3.3. Relationship between Vegetation Indices and Response Variables

The relationship between the measured vegetation indices (GNDVI, NDVI) and response variables (stomatal conductance and fruit yield) was evaluated in this study. With respect to the NDVI at 80 DBH, a non-significant correlation (p < 0.1) was found between NDVI and yield data (correlation coefficient, r = 0.22). When NDVI was compared to the yield at 44 DBH, a significant correlation was found (p < 0.01) with r = 0.68. (Figure 8a).

However, GNDVI was significantly correlated with yield data at 80 DBH (r = 0.39, p < 0.05). At 44 DBH, GNDVI showed a significantly high correlation with the yield (r = 0.73, p < 0.01, Figure 8b). Prolonged water stress may possibly have affected the pigment development in the leaves, which could be observed from GNDVI data. Several authors have found a relationship between vegetation indices and yield. Texeira and Ustin [28] working in cotton measured NDVI from aerial images, and found a reduction in NDVI with a decreased cotton yield. Similarly, GNDVI measurements have been suggested as a parameter to estimate yield in corn [29]. However, the relationship between vegetation indices and yield is not well documented in grapevines. Serrano et al. [17] measured several vegetation indices using a spectroradiometer, and reported a positive and significant correlation (R² = 0.32, p < 0.05) between NDVI and yield in grapevine. In our study, a significant correlation between yield and NDVI was found. The major benefit of remote sensing data is the canopy level measurements in comparison to leaf-level proximal data. Spatial variability can also be better captured with the remote sensing data. It is important to note that the correlation between NDVI, as well as GNDVI, to yield increased with time. These indices are considered to show the long-term effect in plants [4]. Baluja et al. [4] in a rainfed grapevine experiment found a significant correlation between GNDVI and NDVI images acquired from a UAV with that of stomatal conductance (r = 0.83 and 0.86 respectively). Therefore, a cumulative effect of water stress in the plants may have been observed.

At 80 DBH, stomatal conductance was not correlated with vegetation indices. At 44 DBH, there was a significant correlation between NDVI and stomatal conductance (p < 0.01), with a correlation coefficient of 0.56 (Figure 9a). Correlations between GNDVI and stomatal conductance were significant (p < 0.01) and higher than NDVI at 44 DBH (r = 0.65, Figure 9b).

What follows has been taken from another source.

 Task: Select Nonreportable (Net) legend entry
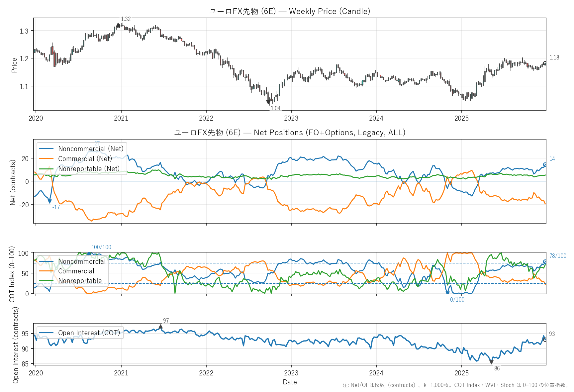pos(89,169)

3.4. Thermal Infrared Data and Crop Water Status Assessment

Thermal images were analyzed to find the relationship between irrigation treatments and canopy temperature. The results show a statistically different canopy temperature between the control and treatments. However, at 44 DBH, it was possible to obtain a statistically significant difference in the canopy temperature between treatments that received a high, medium, and low amount of water. At 80 DBH, average canopy temperature for a high, medium, and low amount of irrigation was 27.7, 29.5, and 29.7 °C, respectively. At 44 DBH, average canopy temperature was 27.7, 28.5, and 28.8 °C for the corresponding treatments (Figure 10). Grant et al. [24] reported such differences in temperature of leaves when fully irrigated plants were compared to plants receiving 50% ET_c. Water stress induces a decrease in stomatal conductance and less heat dissipation in plants; therefore, canopy temperature increases when plants are under water stress. In our study, canopy temperature allowed us to differentiate moderate (60% irrigation) and severe (30% and 15% irrigation) water stress compared to control treatments. Even differences between severe water stress conditions (medium and low level of irrigation) could be observed. This observation was not possible through porometer readings or vegetation indices data.

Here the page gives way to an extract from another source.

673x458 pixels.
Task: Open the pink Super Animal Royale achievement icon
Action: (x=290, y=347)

3.5. Correlations between Thermal Infrared Data and Response Variables

A negative correlation (p < 0.01) was observed when canopy temperature was compared to normalized stomatal conductance at 80 and 44 DBH, with a correlation coefficient of −0.68 and −0.63, respectively (Figure 11). Baluja et al. [4] found a correlation coefficient of −0.82 in rainfed grapes using a thermal camera mounted in an UAV. Similarly, Zarco-Tejada et al. [30] in a citrus orchard under a deficit irrigation experiment obtained a correlation coefficient of −0.88 between stomatal conductance and canopy temperature with UAV-based thermal imaging. Stomatal conductance-canopy temperature correlation coefficients obtained in this study were higher than those obtained with NDVI or GNDVI estimates at 80 DBH. Consequently, analysis of thermal images appears to be useful for a better assessment of the short term water condition in a vineyard compared to the NDVI or GNDVI data. Baluja et al. [4] reported similar results with thermal and vegetation indices data in rainfed vineyards. The results could potentially be used to estimate stomatal conductance from thermal images obtained from UAVs. The method is also high-throughput and more representative of the spatial variability to record vineyard water status.

Thermal images and yield data were compared to understand the influence of the canopy temperature and grape production. The results showed a negative correlation (p < 0.01) between the canopy temperature and yield. The correlation coefficients at 80 and 44 DBH were −0.80 and −0.83, respectively (Figure 12). These values were higher than the ones obtained when yield was compared to NDVI and GNDVI (Figure 8). The relationship between canopy temperature and yield is not well documented. Serrano et al. [17] found a negative correlation between difference of canopy temperature and air temperature (ΔT_midday) and yield for two seasons. The coefficient of determination was 0.40 in the first season and 0.44 in the second season (p < 0.05 and p < 0.01, respectively). Correlation among these parameters in this study demonstrate an encouraging trend and requires further investigation. Canopy temperature can change based on the orchard daily conditions [4]. Considering canopy temperature accuracy, data acquisition time, and spatial variability consideration, it is possible to recommend use of infrared thermal images acquired from UAVs for vineyard irrigation scheduling. In addition, results show potential of using thermal imagery as a yield estimator for orchard management or plant breeding programs.

4. Conclusions

Overall, this study demonstrates the feasibility of using UAV-based multi-spectral and infrared thermal images for vineyard irrigation scheduling. Our results confirmed that grapevine yield was affected by the level of subsurface irrigation treatments. However, fruit yield was not affected by either depth or irrigation technique (pulse or continuous). Stomatal conductance did not show differences among treatments receiving 100% and 60% irrigation rates. Nevertheless, stomatal conductance was lower when treatments were irrigated with 30% and 15% irrigation rates. In addition, multispectral sensor derived vegetation indices had higher values with the level of irrigation, whereas the canopy temperature showed a reversing trend. Overall, the data exhibited a relationship between remote sensing (NDVI, GNDVI, and canopy temperature) and response variables (stomatal conductance and yield). Thermal infrared data was able to differentiate treatments when they received 30% and 15% irrigation rates. Overall, these results demonstrate the potential to use multispectral sensors to understand water stress for near-real time production decision making. In addition, there is a potential to estimate plant stomatal conductance from canopy temperature data obtained by a UAV integrated radiometric calibration enabled thermal imaging sensor.